Onnxruntime installation and use (with some problems found in practice)

Some basic reference links about onnxruntime:

  1. onnxruntimeofficial documentation
  2. Convert pytorch model to onnx model and use onnxruntime for reasoning (Pytorch official documentation)

One, onnxruntime installation

(1) use CPU

If you only use CPU for inference, install it with the following command. [If you want to use GPU inference, do not run the following command]

pip install onnxruntime

(2) use GPU

The installation command is:

pip install onnxruntime-gpu

Notes on installing onnxruntime-gpu:

  • onnxruntime-gpu contains most of the functions of onnxruntime. If onnruntime is installed, uninstall onnruntime.
  • Be sure to pay attention to the compatibility with CUDA and cuDNN versions during installation. For the specific adaptation list, please refer to: CUDA Execution Provider

After installation, verify whether onnxruntime uses GPU:

>>> import onnxruntime
>>> onnxruntime.get_device()
'GPU'  #表示GPU可用
>>> onnxruntime.get_available_providers()
['TensorrtExecutionProvider', 'CUDAExecutionProvider', 'CPUExecutionProvider']

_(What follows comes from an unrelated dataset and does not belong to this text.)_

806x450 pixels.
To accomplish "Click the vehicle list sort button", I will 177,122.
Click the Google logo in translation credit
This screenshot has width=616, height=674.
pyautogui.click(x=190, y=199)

If the GPU is not available, you can add the following two lines ~/.bashrcin :

export PATH=/usr/local/cuda/bin:$PATH
export LD_LIBRARY_PATH=/usr/local/cuda/lib64:$LD_LIBRARY_PATH

2. Use onnxruntime reasoning

An example of the inference process is as follows:

import onnxruntime
import numpy as np

device_name = 'cuda:0' # or 'cpu'
print(onnxruntime.get_available)

if device_name == 'cpu':
    providers = ['CPUExecutionProvider']
elif device_name == 'cuda:0':
    providers = ['CUDAExecutionProvider', 'CPUExecutionProvider']
# Create inference session
onnx_model = onnxruntime.InferenceSession('slowfast.onnx', providers=providers)
# Create the input(这里的输入对应slowfast的输入)
data = np.random.rand(1, 1, 3, 32, 256, 256).astype(np.float32)
# Inference
onnx_input = {
    
    onnx_model.get_inputs()[0].name: data}
outputs = onnx_model.run(None, onnx_input)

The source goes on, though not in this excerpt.